One of Susan B. Anthony’s most famous and discussed quotes is, “Men, their rights, and nothing more; women, their rights, and nothing less.” One of her quotes mentioned far less frequently is, “I will cut off this right arm of mine before I will ever work or demand the ballot for the Negro and not the woman.” 

Susan B. Anthony is hailed as a pioneer for women’s rights and is still considered one of the first feminists. She was neither one of these things. She was a pioneer for white women’s rights and is one of the first white feminists. The suffragettes excluded women of color and began the phenomenon that is now known as “white feminism” — a faction of the women’s rights movement that continues today and has tainted the otherwise inspiring history of feminism.        

The first wave of feminism allowed for monumental progression and began the notion of openly fighting for women’s rights. For the first time, women were able to cast their ballots and have a say in the democracy that governs them. It was a monumental win, but it was highly flawed. The mistakes of past feminists cannot be the mistakes of current women’s rights activists.    

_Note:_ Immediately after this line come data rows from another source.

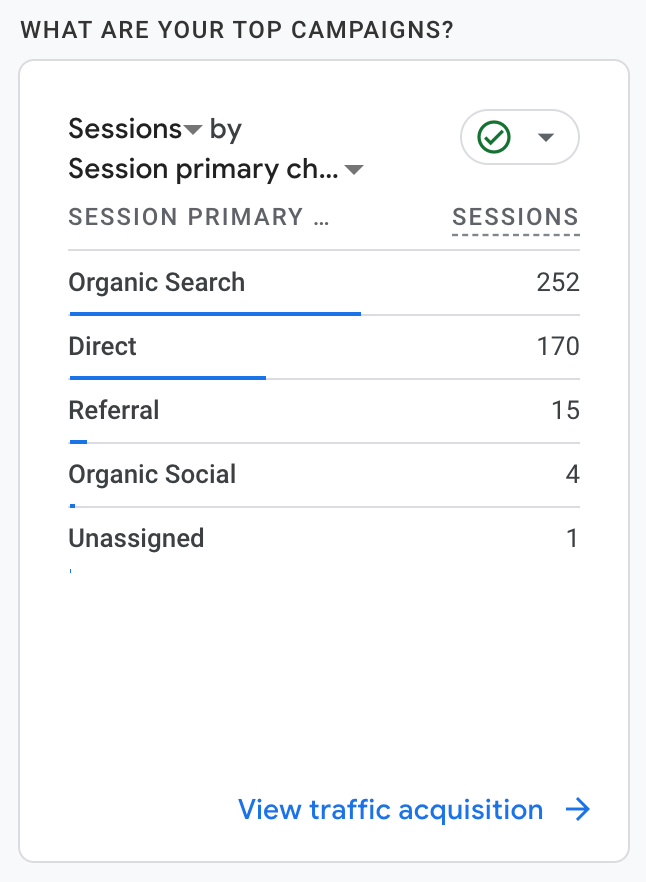Open the Session primary channel dimension dropdown

354,171
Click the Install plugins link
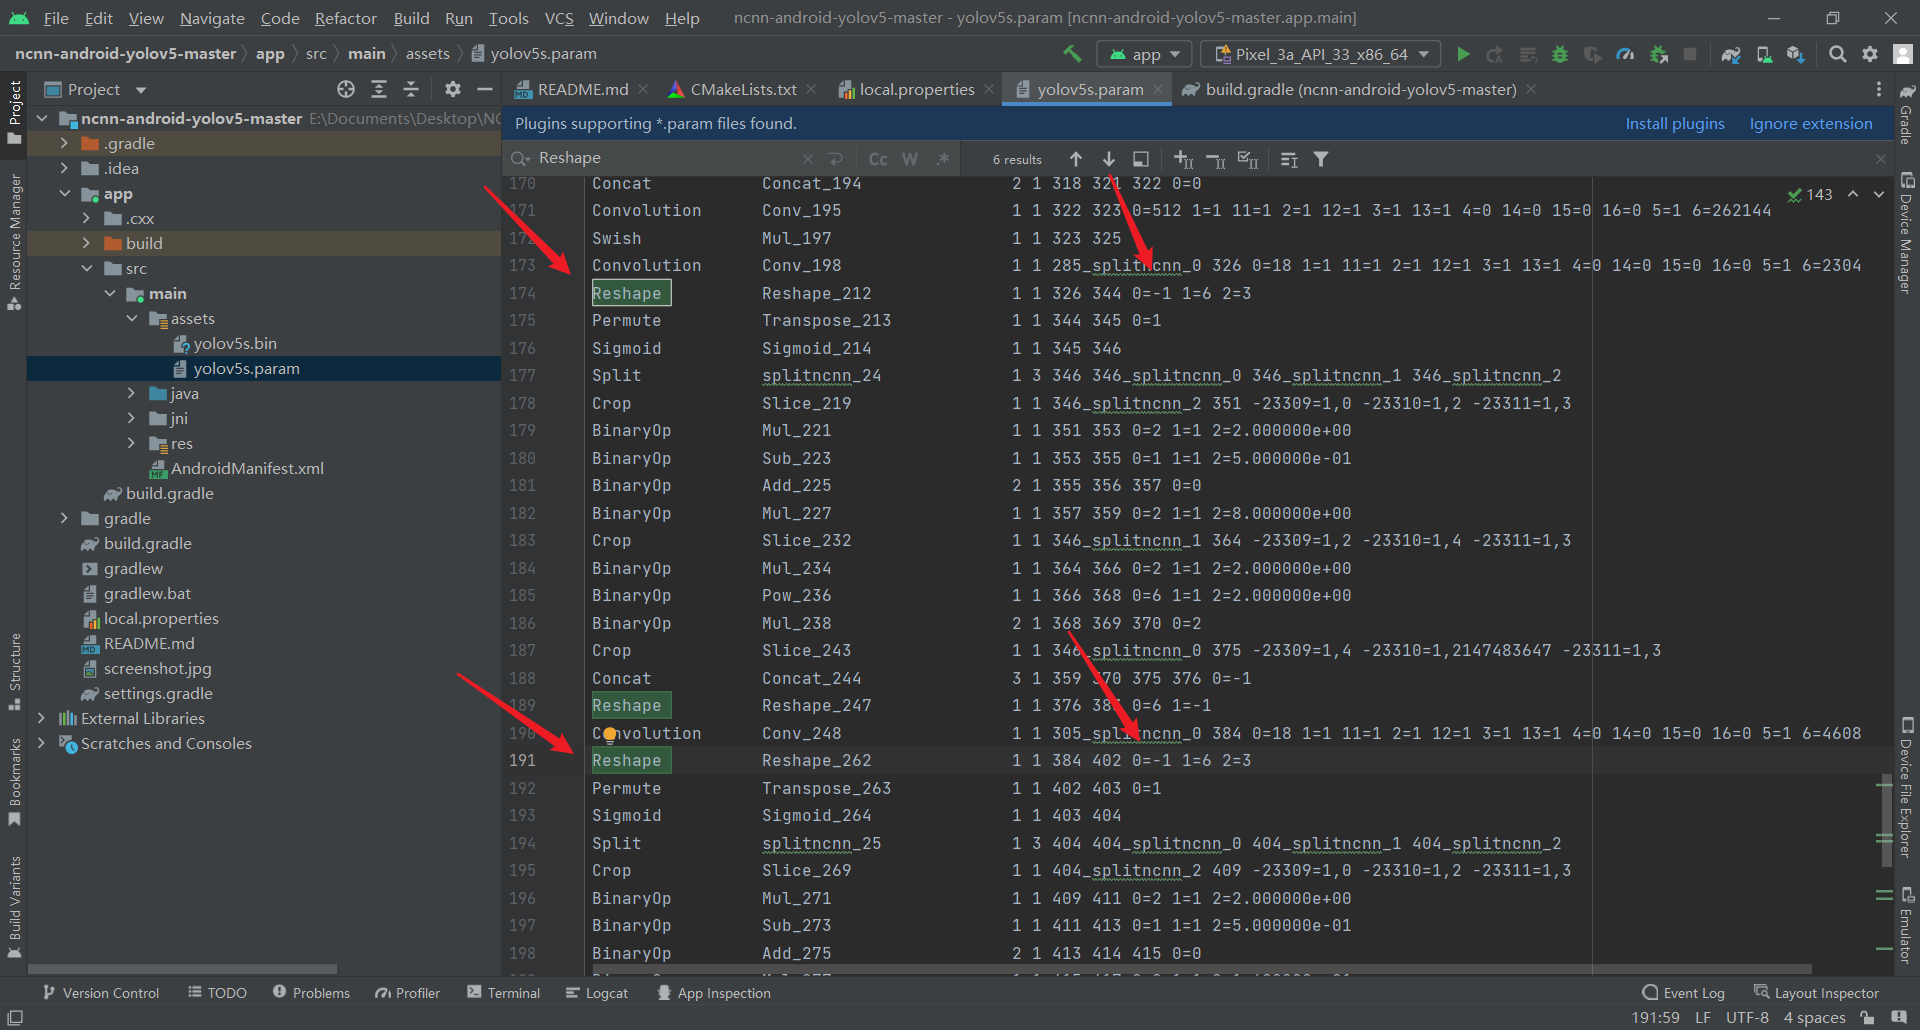This screenshot has height=1030, width=1920. [x=1674, y=124]
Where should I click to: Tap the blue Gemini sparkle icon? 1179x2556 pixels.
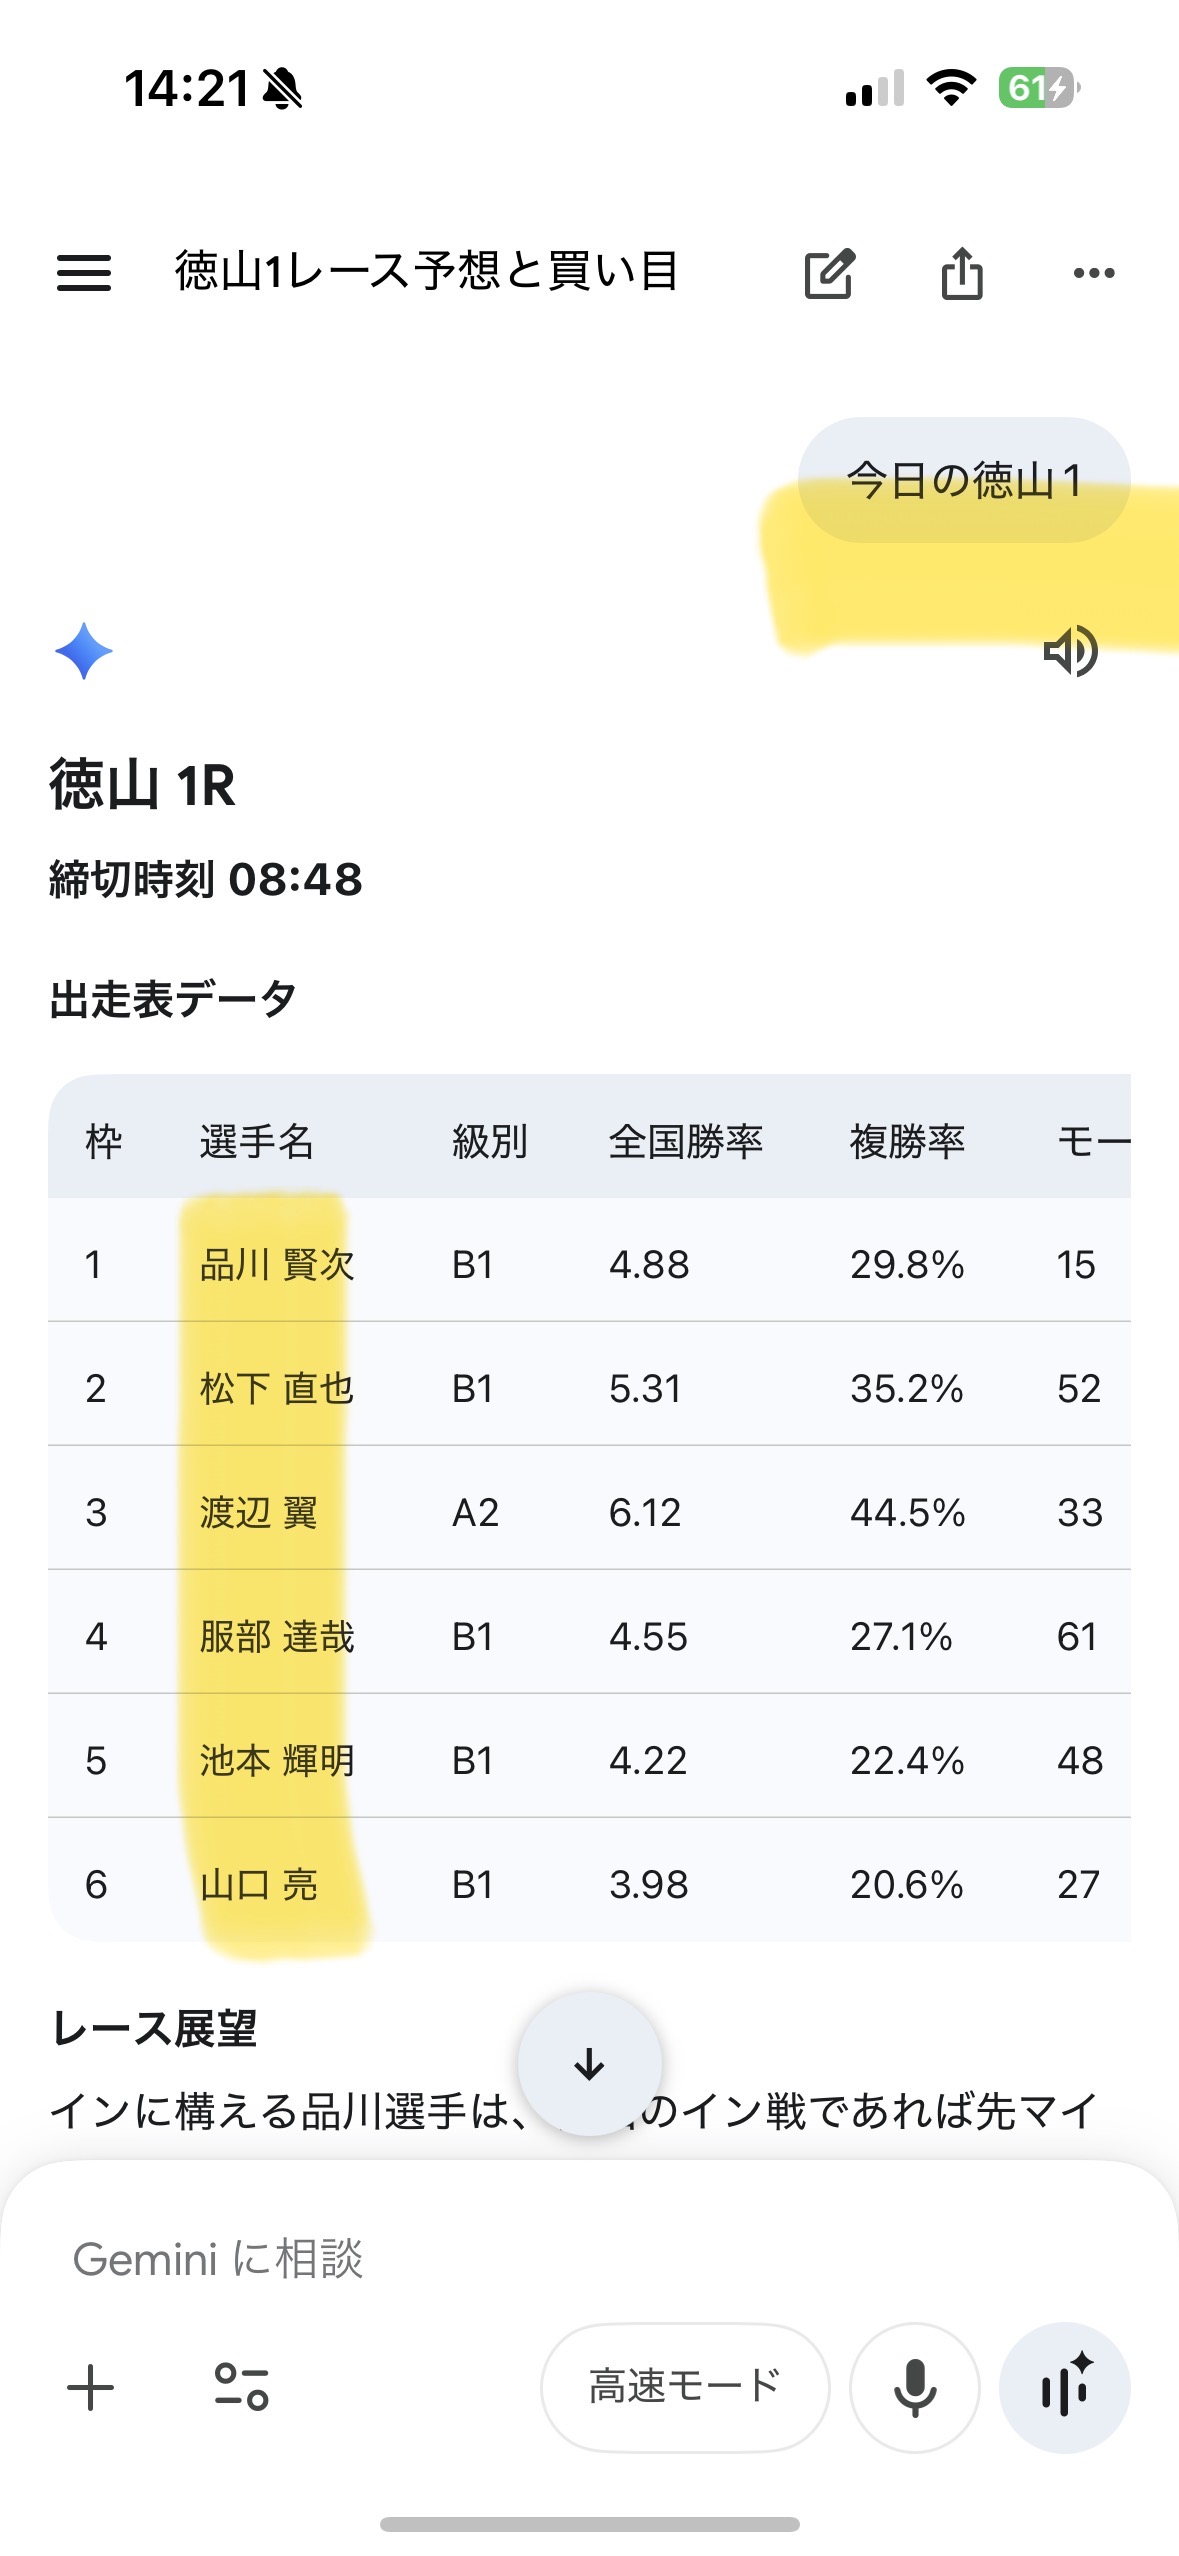point(84,651)
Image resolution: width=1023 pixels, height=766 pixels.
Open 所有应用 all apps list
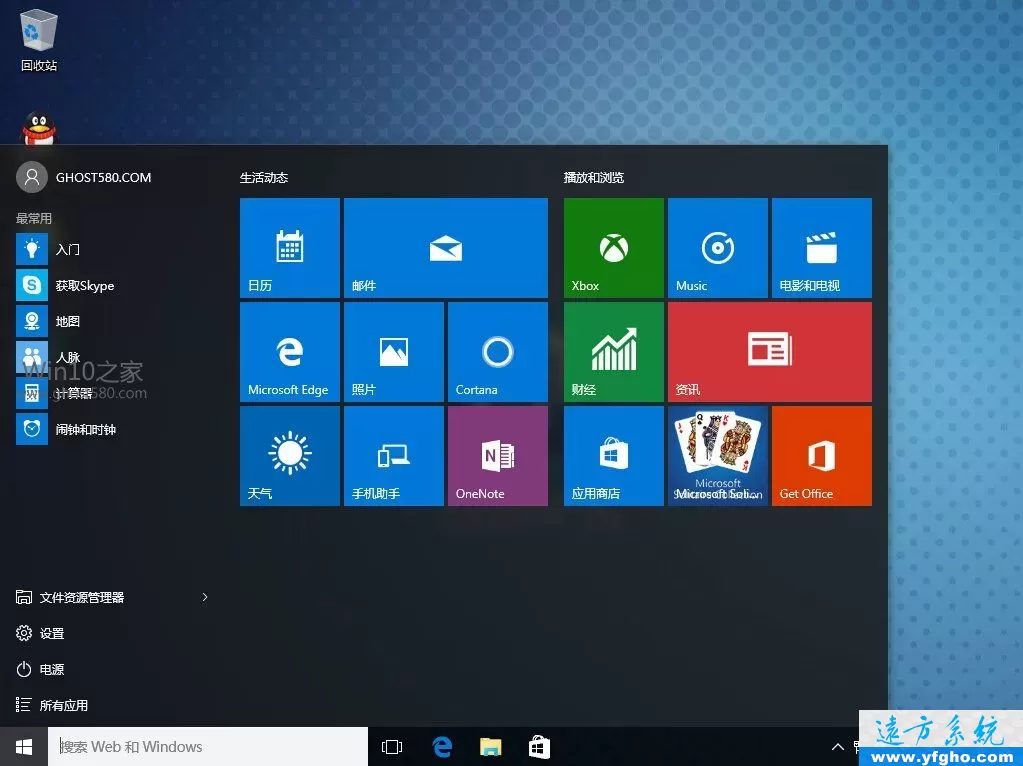pyautogui.click(x=63, y=705)
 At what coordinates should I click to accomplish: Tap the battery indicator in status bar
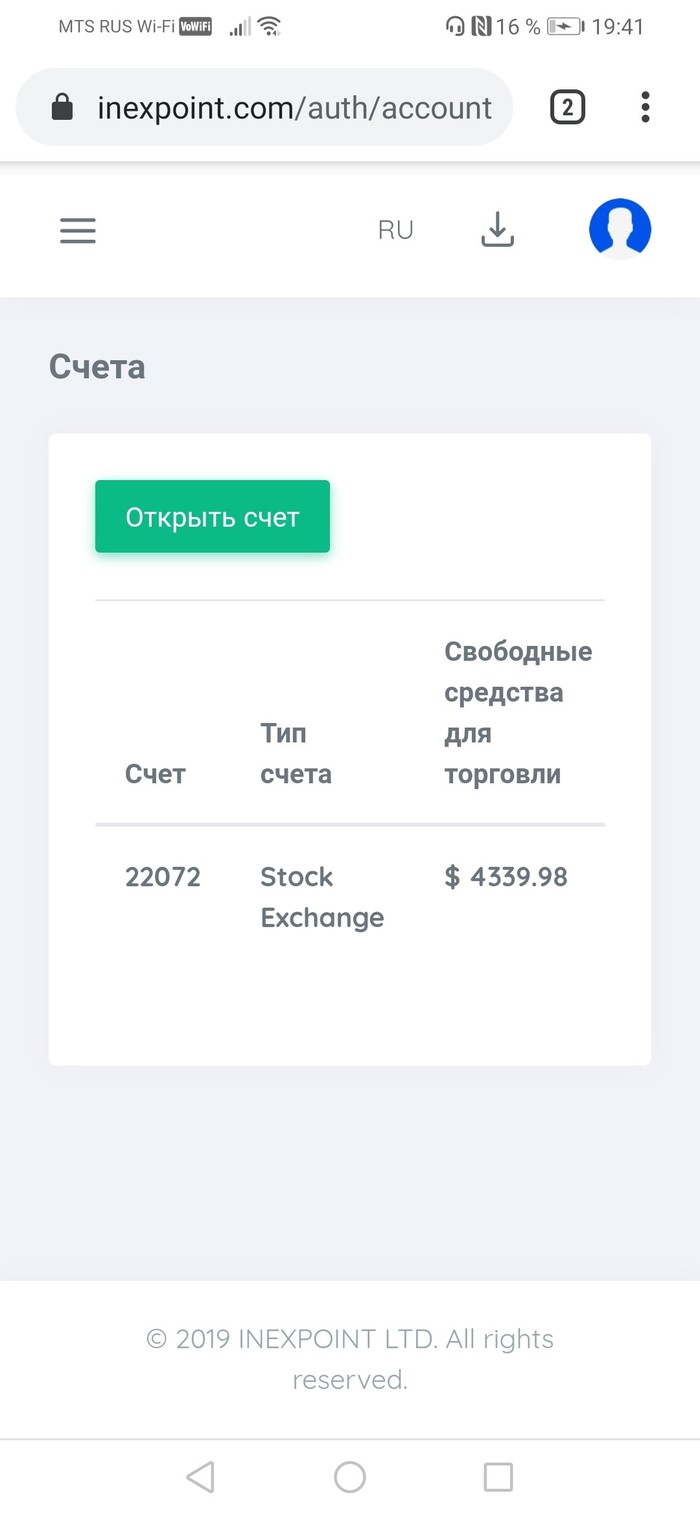(565, 27)
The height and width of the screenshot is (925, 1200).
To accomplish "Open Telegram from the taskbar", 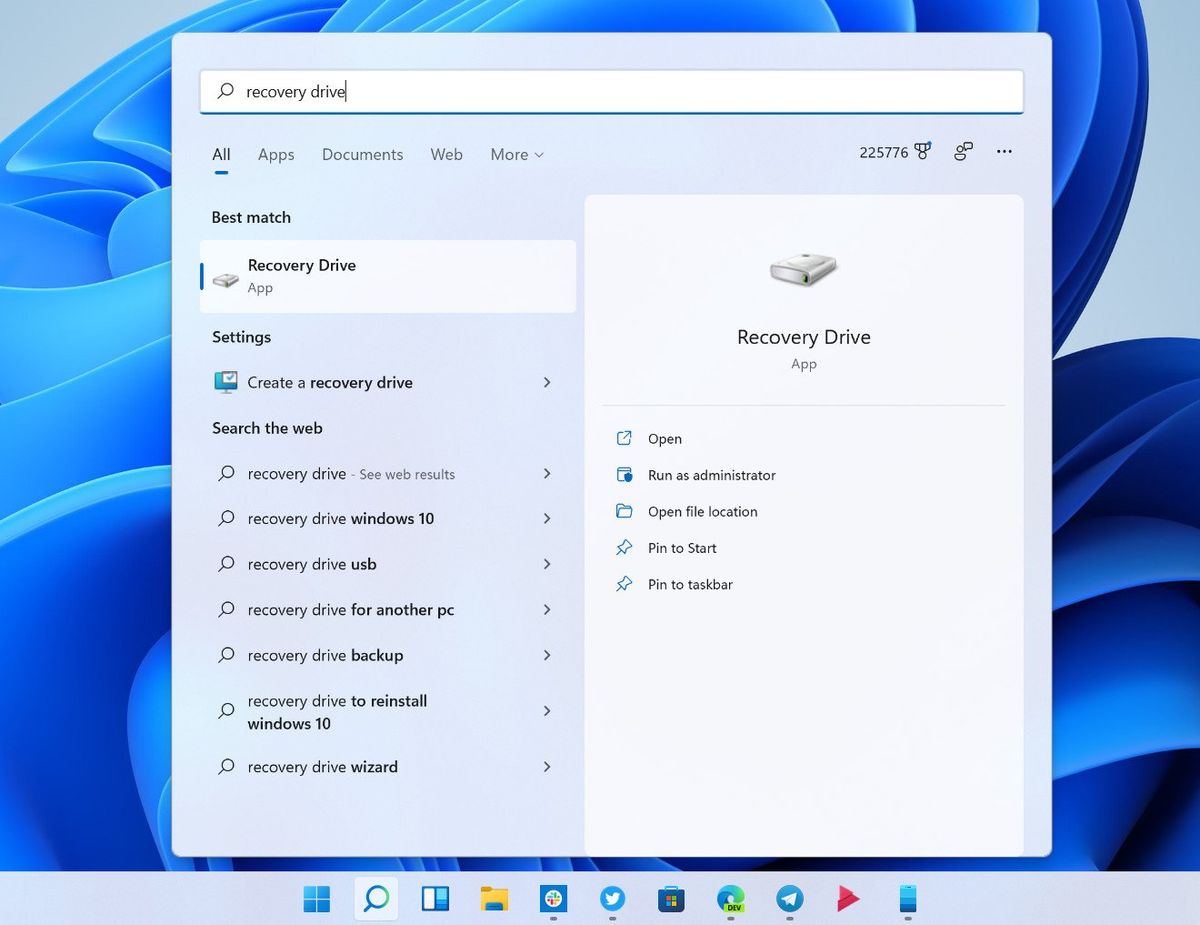I will coord(789,898).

The misconception that 1920 was the end of voting rights discrimination in America must be dismantled. It was not the end, but a beginning to a long fight for voting equality. The Voting Rights Act of 1965 granted people the right to vote regardless of their race. Then, in 1971 the voting age was lowered to 18 so that American youth could participate in democracy, and in 1982 protections for people with disabilities became required by Congress.

Even a century after the 19th Amendment was passed, voting is still not easy or convenient for many individuals. Voter suppression is a vicious tactic to prevent marginalized groups from participating in democracy. Voter ID Laws, voter registration restrictions, voting purges, gerrymandering and felony disenfranchisement are the most significant tactics of voter suppression that result in a considerable voter reduction turnout.

Entering the 2020 Presidential Election during a pandemic only presents a greater difficulty among high-risk individuals to cast their ballots. Corruption within the United States Postal Office and an expected increase in absentee ballots result in more opportunities for voter suppression in November.    

A century after the suffrage movement, the right to vote is still sacred and it is still under violent attack. Although our nation has progressed since white property-owning males were the only ones allowed at the polls, we still have a long way to go. We must never let our guard down when it comes to voting rights. The ability to cast your vote and participate in a democracy needs to be protected at all costs.